→ Requirement
In the records below, find the line containing "Where should I click to: Select", then copy that line and all lines after it, exactly, omitting every picture.

→ Stored data entries

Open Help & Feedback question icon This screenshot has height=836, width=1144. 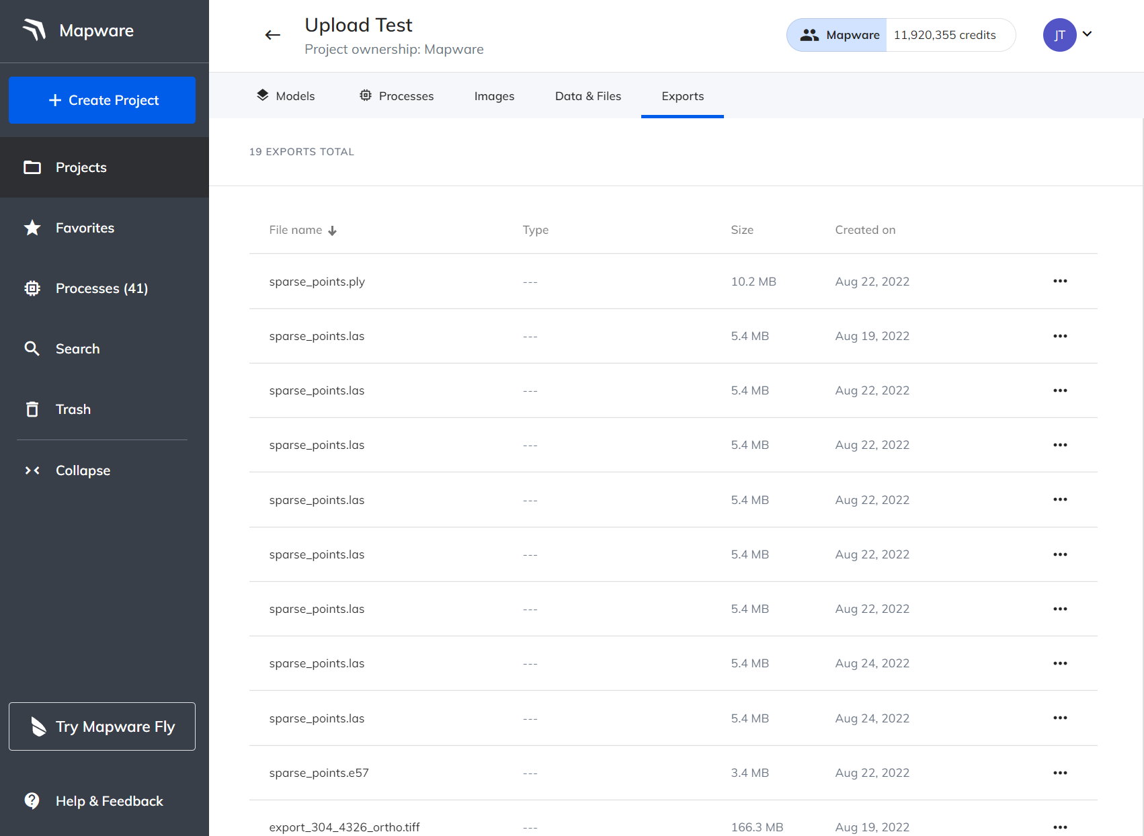pos(32,800)
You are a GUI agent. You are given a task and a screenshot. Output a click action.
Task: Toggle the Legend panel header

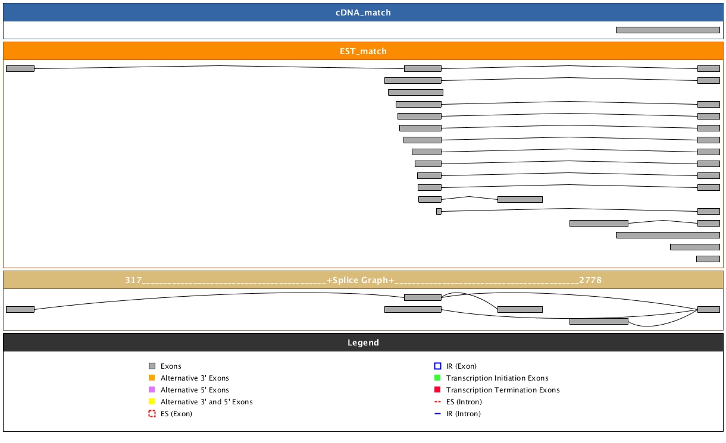coord(363,343)
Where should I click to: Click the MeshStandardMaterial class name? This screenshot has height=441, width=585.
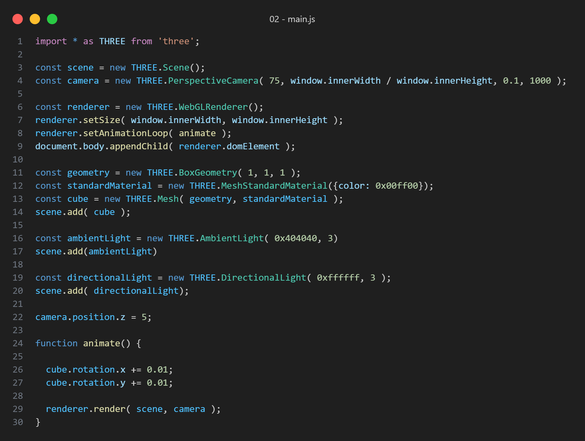tap(274, 186)
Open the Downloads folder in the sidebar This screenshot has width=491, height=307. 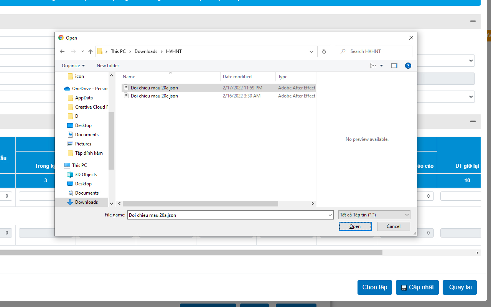[86, 202]
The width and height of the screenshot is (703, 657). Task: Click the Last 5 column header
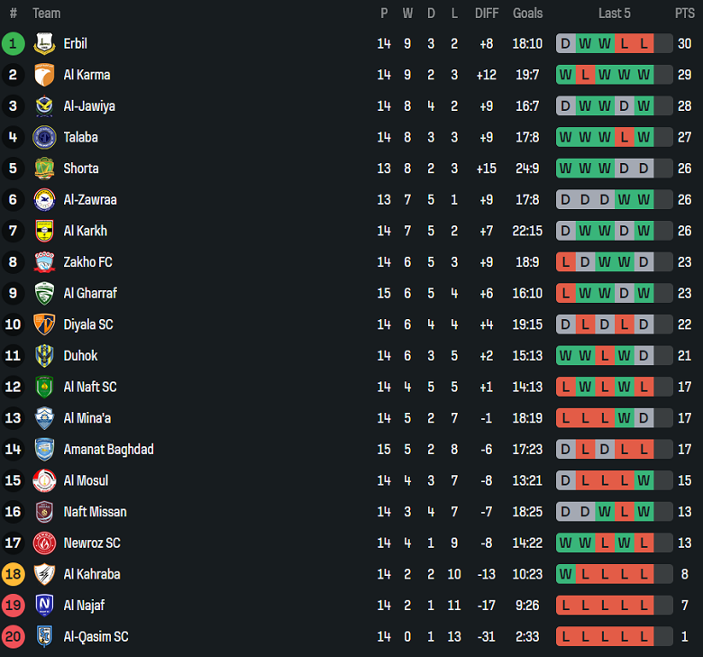(x=615, y=14)
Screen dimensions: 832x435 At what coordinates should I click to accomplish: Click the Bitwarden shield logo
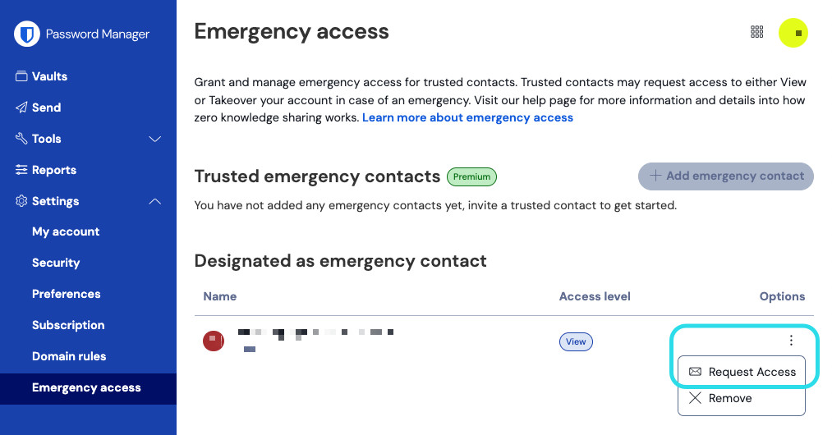click(x=28, y=34)
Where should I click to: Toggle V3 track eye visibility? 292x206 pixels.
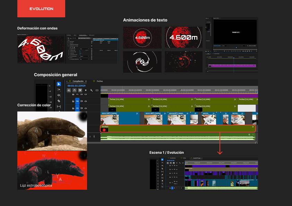(x=86, y=108)
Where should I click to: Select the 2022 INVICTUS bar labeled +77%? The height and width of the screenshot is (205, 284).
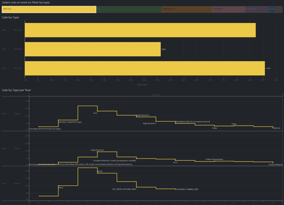(145, 68)
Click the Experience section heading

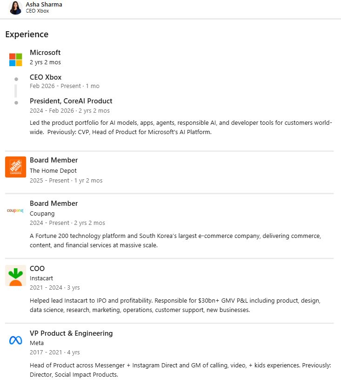(27, 34)
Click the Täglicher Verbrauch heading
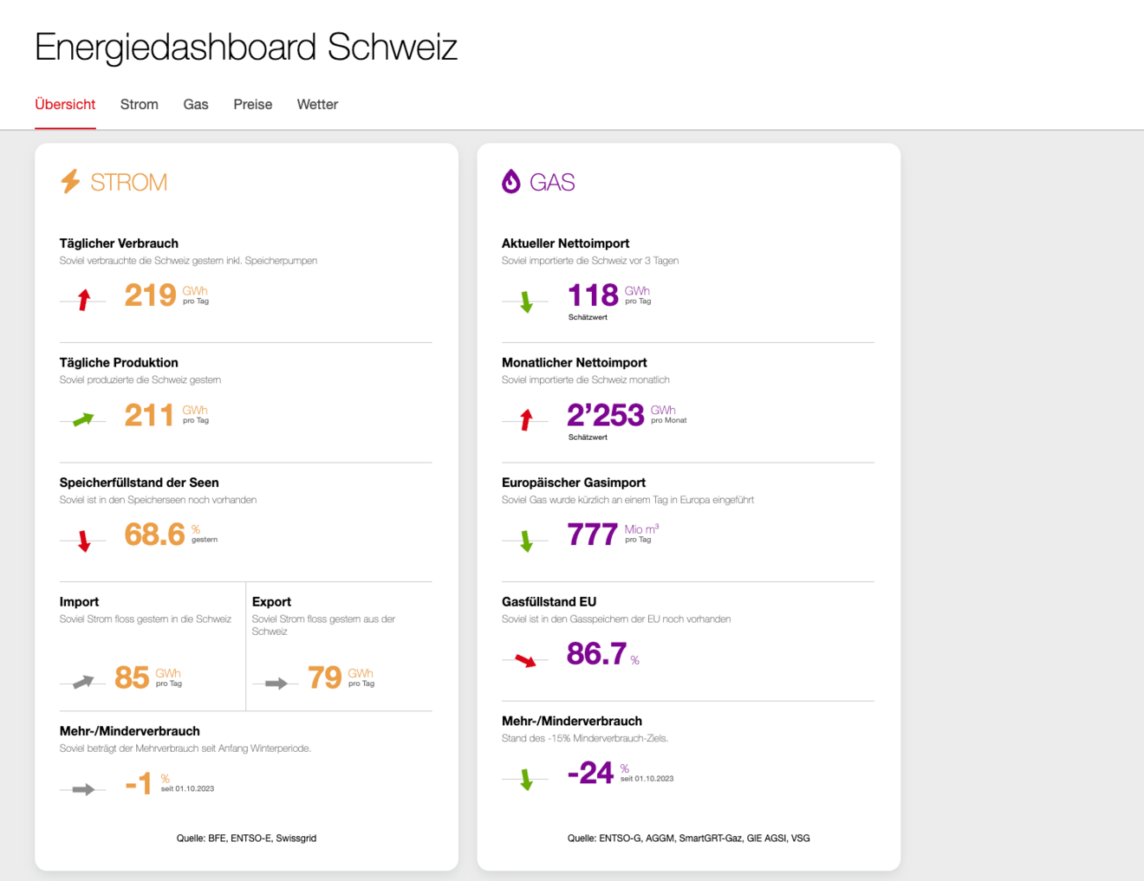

→ Solution for this task
Where should I click to: Select the 2022 INVICTUS bar labeled +77%? The height and width of the screenshot is (205, 284).
(145, 68)
Click the Experience section heading

(27, 34)
Click the Täglicher Verbrauch heading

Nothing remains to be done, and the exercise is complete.